Posted by: blackmouth

Re: Trawl bycatch - 12/06/12 11:32 AM

Mr. Johnson should have left Wall Street out of it. Doesn't he know that the Street belongs on the Dark Side.
Posted by: ondarvr

Re: Trawl bycatch - 12/06/12 12:19 PM


I heard it was all Doc's fault.
Posted by: DrifterWA

Re: Trawl bycatch - 12/06/12 01:18 PM

I don't even like the fact that "gill netters", in many cases....are allow to keep and sell "by catch"......in river gill netters, need to go/develop a way of releasing non-target fish.....or get out of the business.
Posted by: eyeFISH

Re: Trawl bycatch - 04/08/13 12:55 PM

In 2011, an estimated 25,499 Chinook salmon were taken in the bycatch of BSAI pollock trawl fisheries (NMFS 2012), of which 7,136 were estimated from the trawl “A” season and 18,363 were estimated for the “B” season. Since 1991, the year with the highest overall Chinook bycatch in the BSAI was 2007 (Fig. 2) when an estimated 121,770 fish were taken. The genetic sample set for the 2011 “A” season Chinook salmon bycatch was 695 fish, corresponding to a sampling rate of 9.7%. The genetic sample set for the 2011 “B” season Chinook bycatch was 1,778 fish, corresponding to a sampling rate of 9.7%. The annual sampling rate for the entire year was 9.7%. There were more Chinook salmon taken in the “B” season than in the “A” season for the first time since 2005.

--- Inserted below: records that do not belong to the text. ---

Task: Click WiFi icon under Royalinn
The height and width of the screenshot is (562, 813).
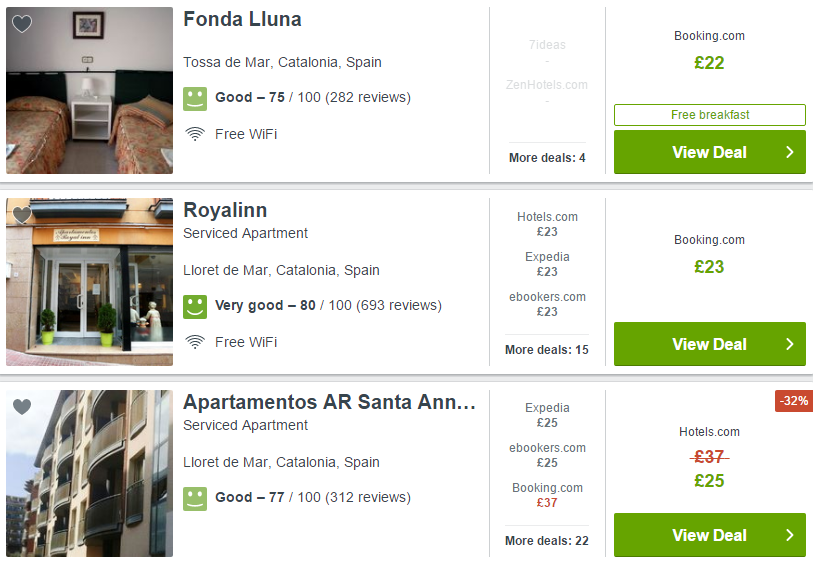Action: [x=195, y=342]
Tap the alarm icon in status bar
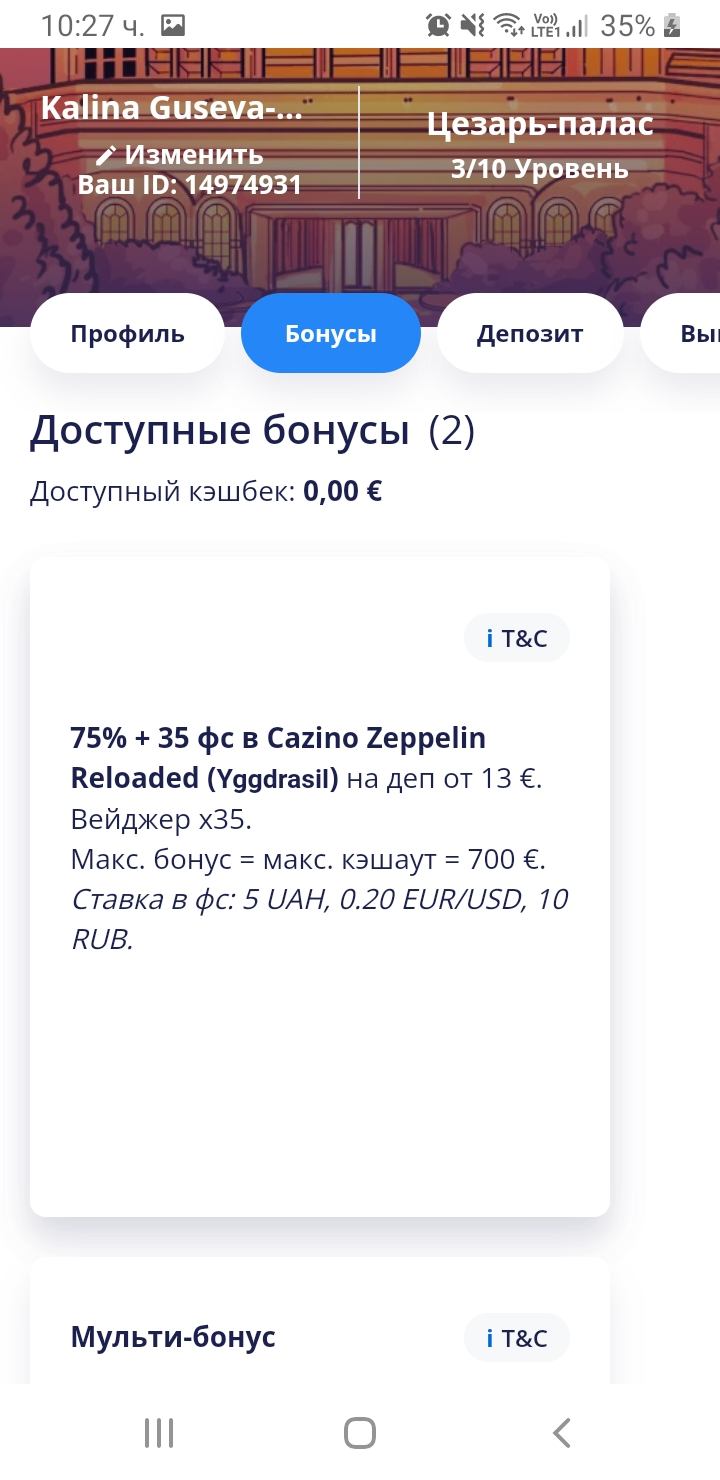Screen dimensions: 720x1480 click(438, 25)
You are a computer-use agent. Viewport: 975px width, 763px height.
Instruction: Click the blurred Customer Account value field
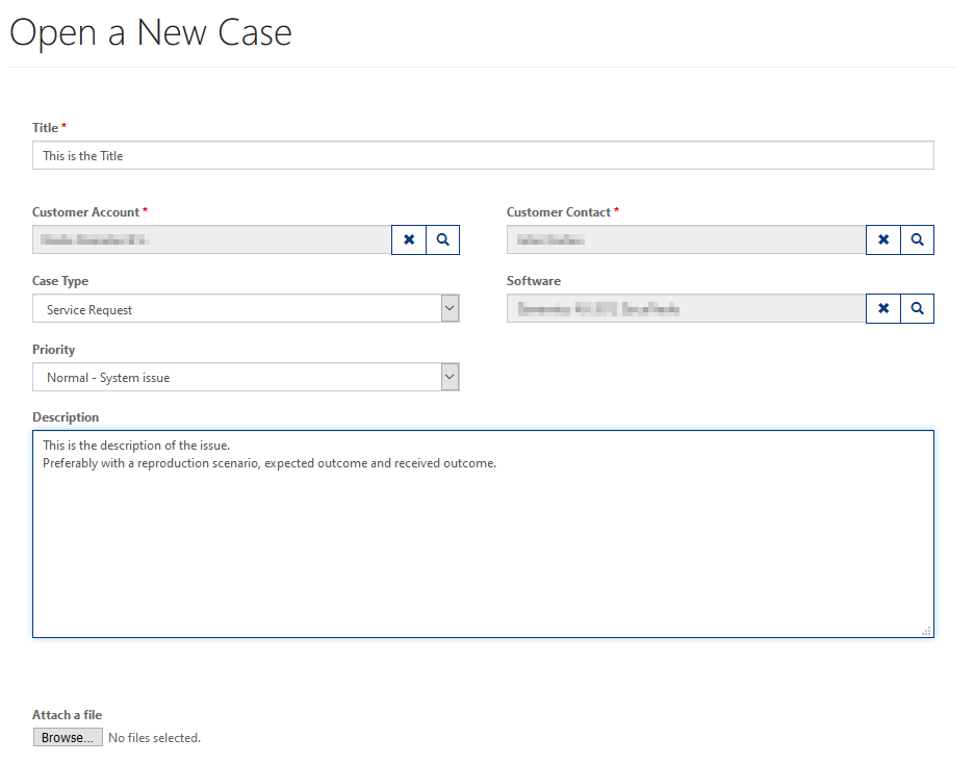point(211,240)
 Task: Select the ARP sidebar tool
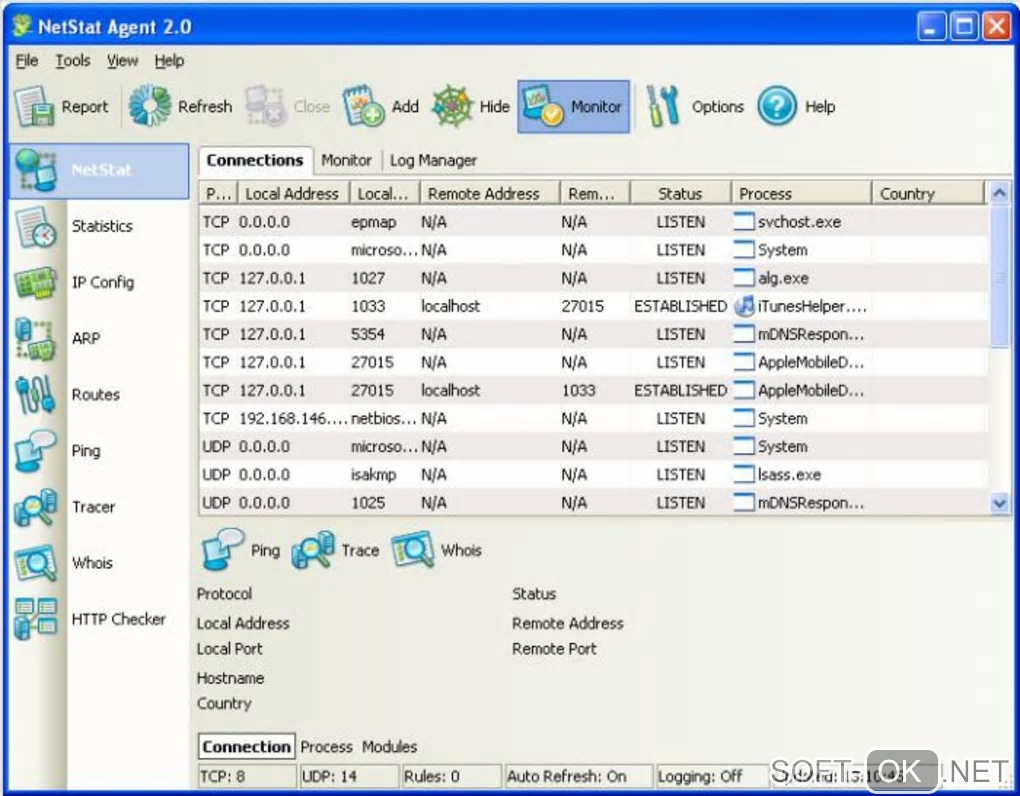(85, 338)
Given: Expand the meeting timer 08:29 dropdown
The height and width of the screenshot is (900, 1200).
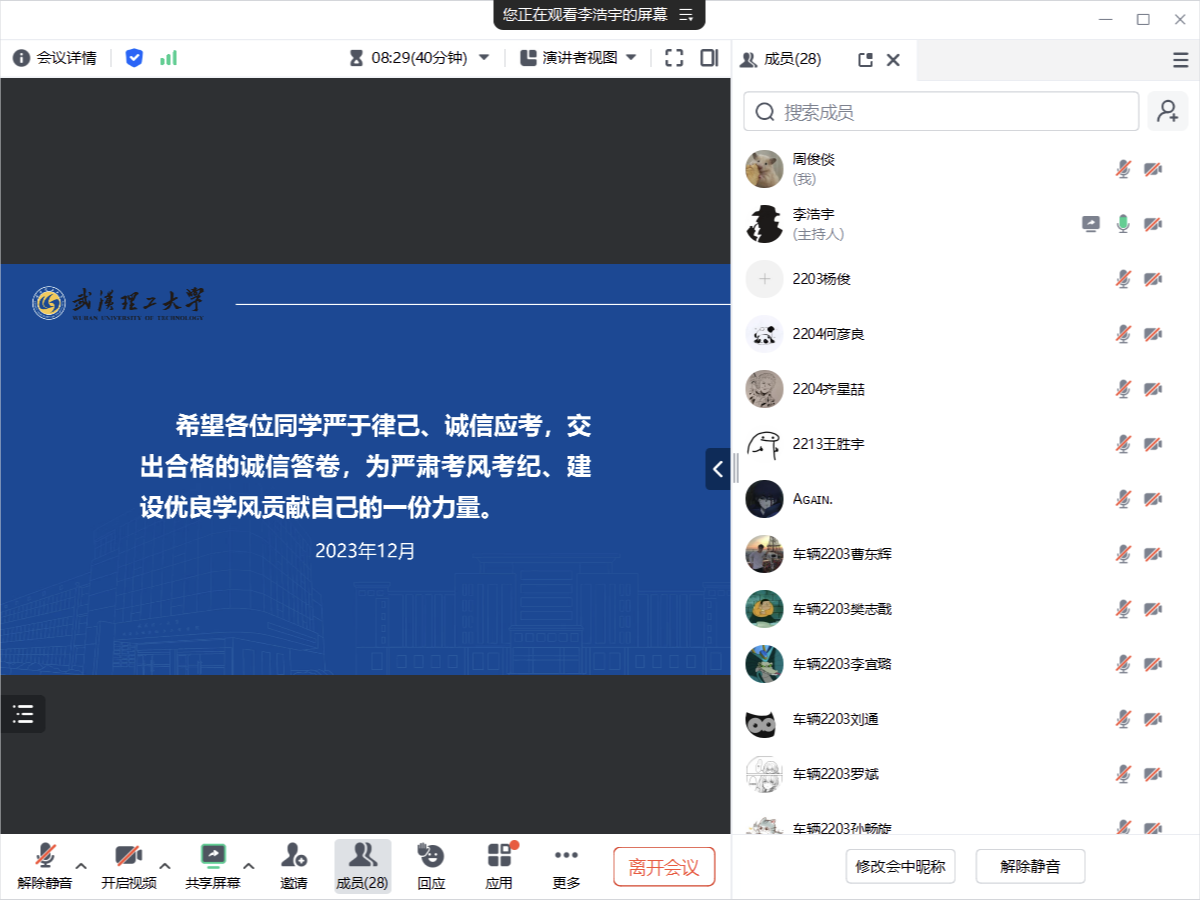Looking at the screenshot, I should click(484, 58).
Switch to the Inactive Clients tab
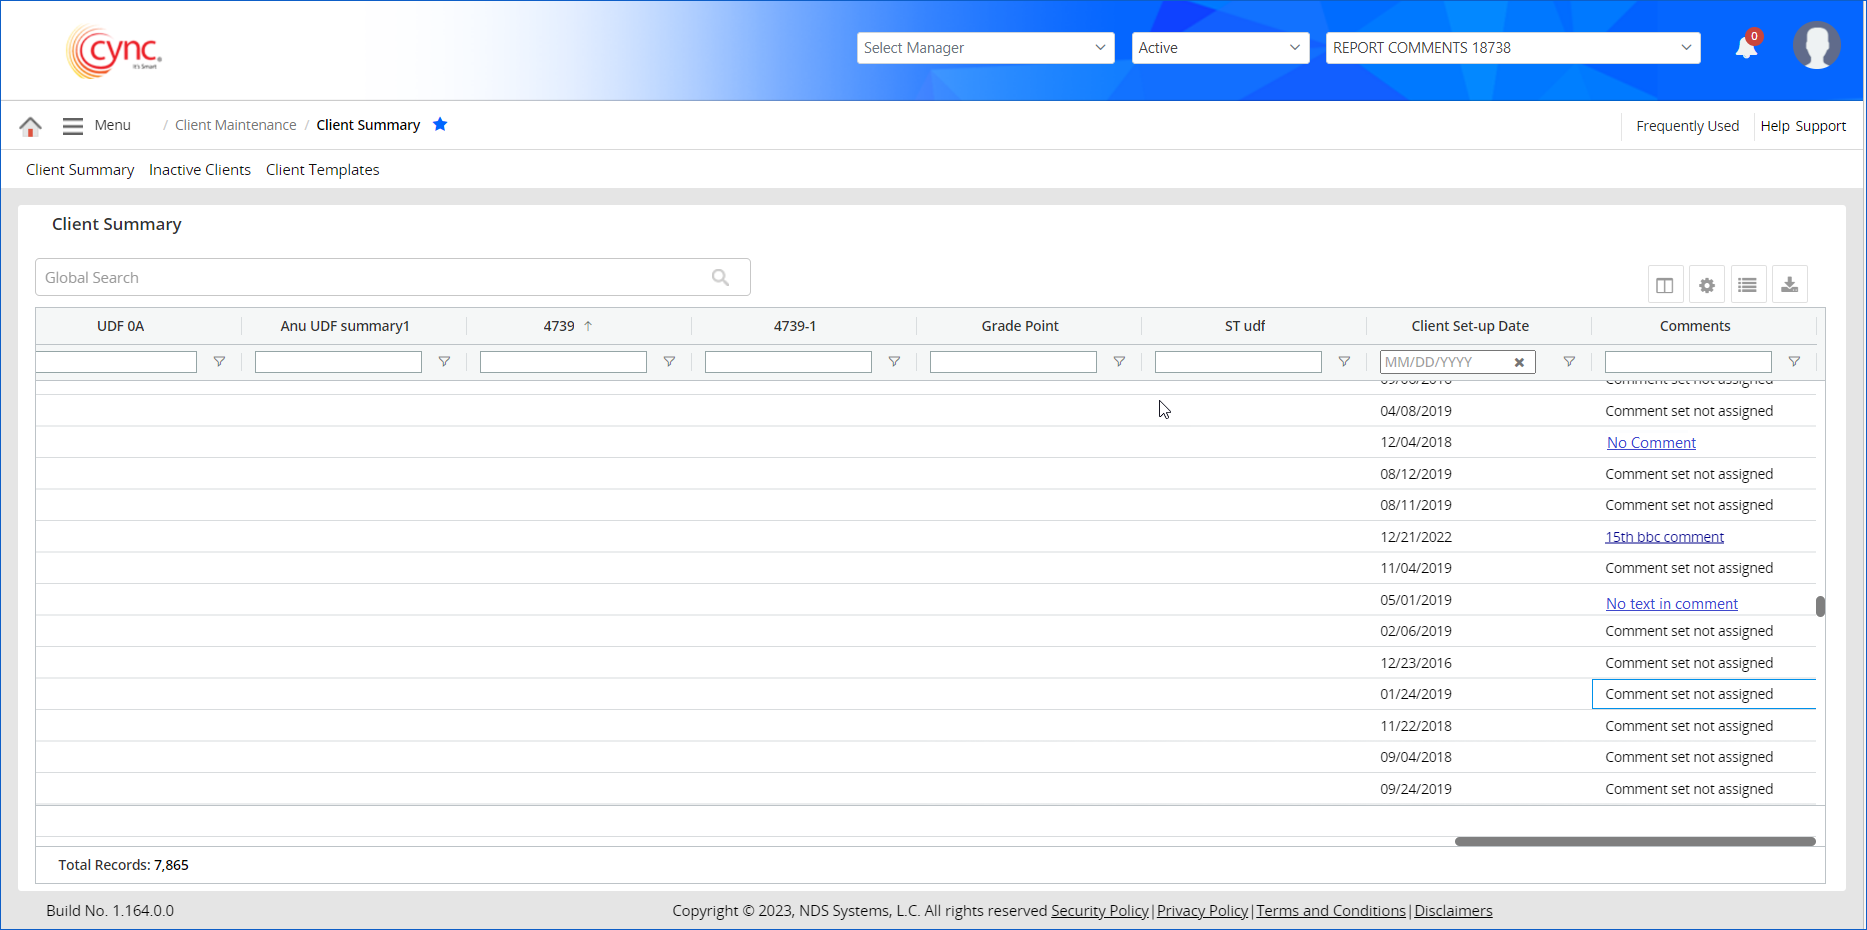1867x930 pixels. tap(200, 170)
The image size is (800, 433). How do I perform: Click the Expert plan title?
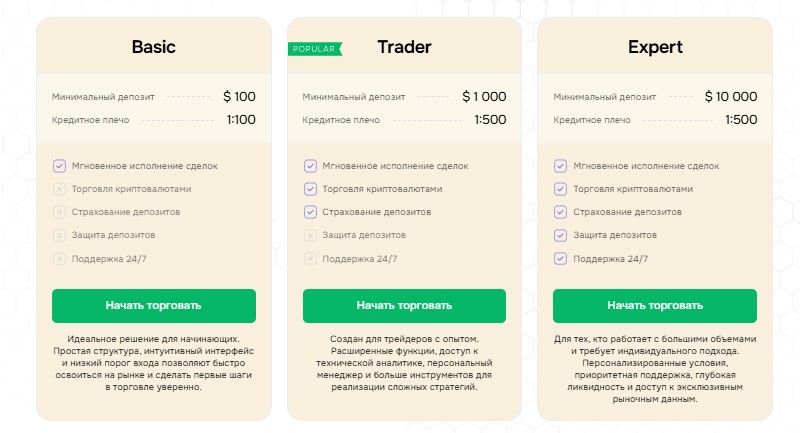pos(655,47)
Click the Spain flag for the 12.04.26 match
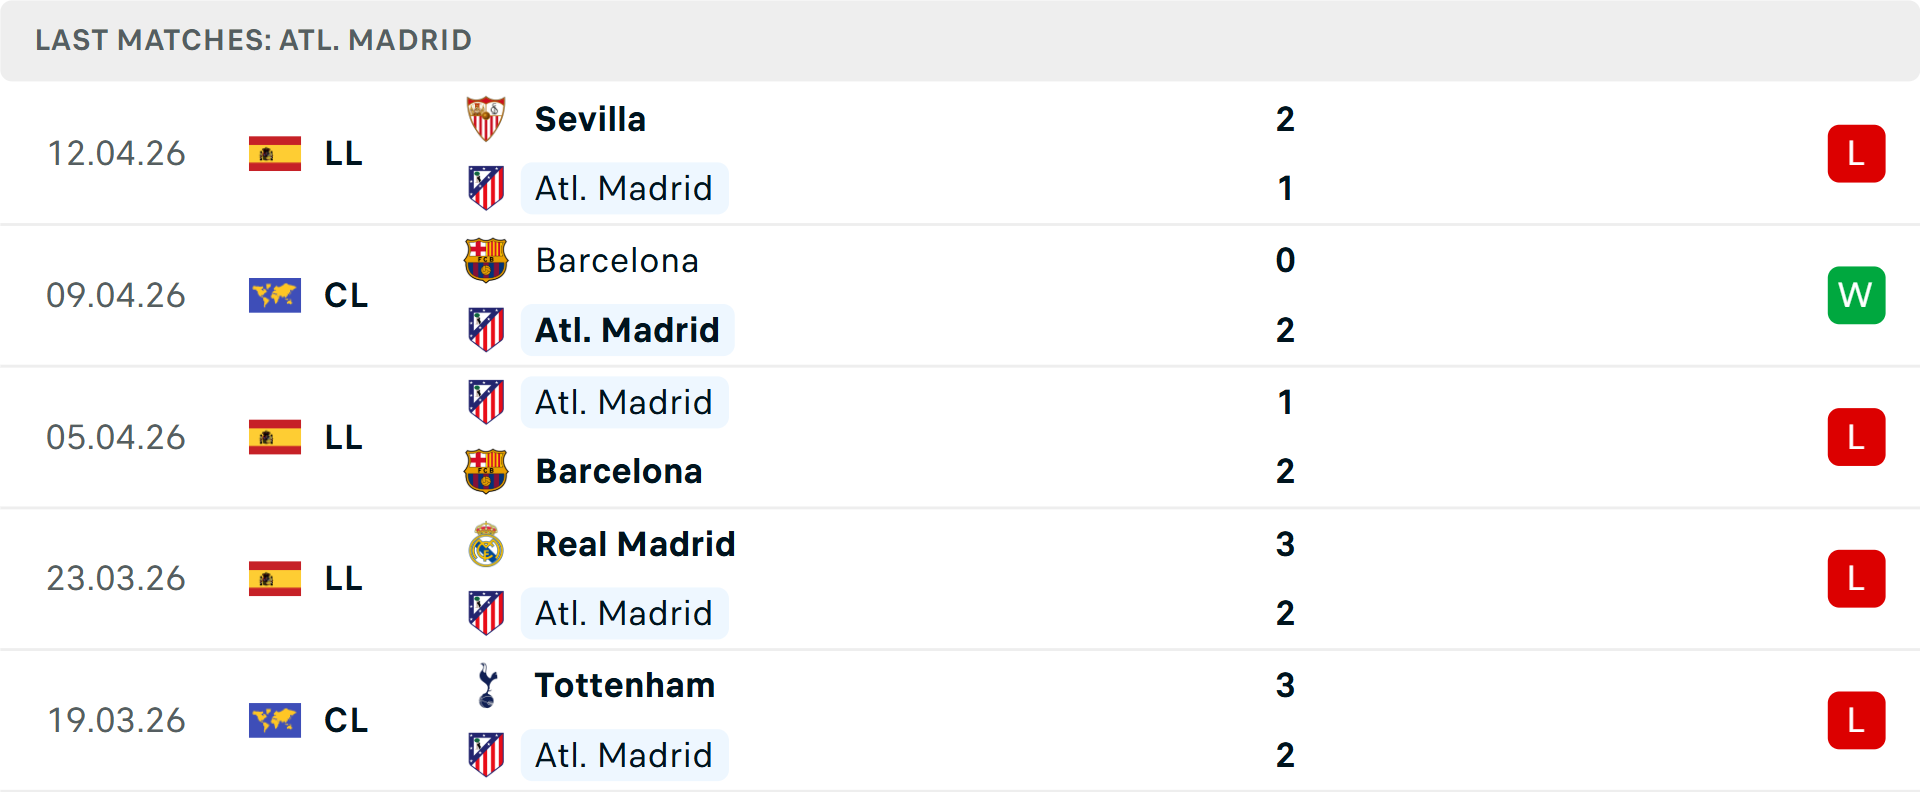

2011 was the first year systematic random sampling was employed for collecting genetic tissue from the Bering Sea Chinook salmon bycatch and Figure 4 shows that the resulting Chinook salmon bycatch samples were collected in proportion through time and space with the total catch. The sample spatial and temporal distribution was excellent in 2011 compared to previous years when samples were collected more opportunistically.

From the 2011 Chinook salmon bycatch, a total of 2,756 samples were analyzed of which 2,720 samples were successfully genotyped for 35 or more of the 43 SNP loci, a success rate of 98.7%.

Results suggest that 85% of the 695 samples from the “A” season originated from Alaskan river systems flowing into the Bering Sea with the Coastal Western Alaska stock contributing the most (54%), followed by the North Alaska Peninsula (22%), and Upper Yukon (7%). The other major contributor was British Columbia (7%) (Table 1).

For the “B” season, over 79% of the 1,778 samples originated from Alaskan river systems flowing into the Bering Sea with the Coastal Western Alaska region contributing the most (74%). This was followed by British Columbia (8%) and the U.S. west coast stock (6%)

For the entire year, an estimated 81% of the bycatch samples were estimated to be from Alaskan river systems flowing into the Bering Sea with the Coastal Western Alaska stock contributing the most (68%), trailed by the North Alaska Peninsula (9%). Other contributors were British Columbia (8%), and U.S. west coast (6%) (Table 3). The “overall” and “B” season stock compositions were similar, which was anticipated given that 72% of the samples were from the “B” season. In 2011, 72% of the Chinook salmon bycatch was from the “B” season of the Bering Sea pollock fishery.

Full report here....

http://www.afsc.noaa.gov/Publications/AFSC-TM/NOAA-TM-AFSC-244.pdf
Posted by: gooybob

Re: Trawl bycatch - 04/08/13 02:26 PM

No one should be surprised. Just one more hole in what appears to be sinking ship.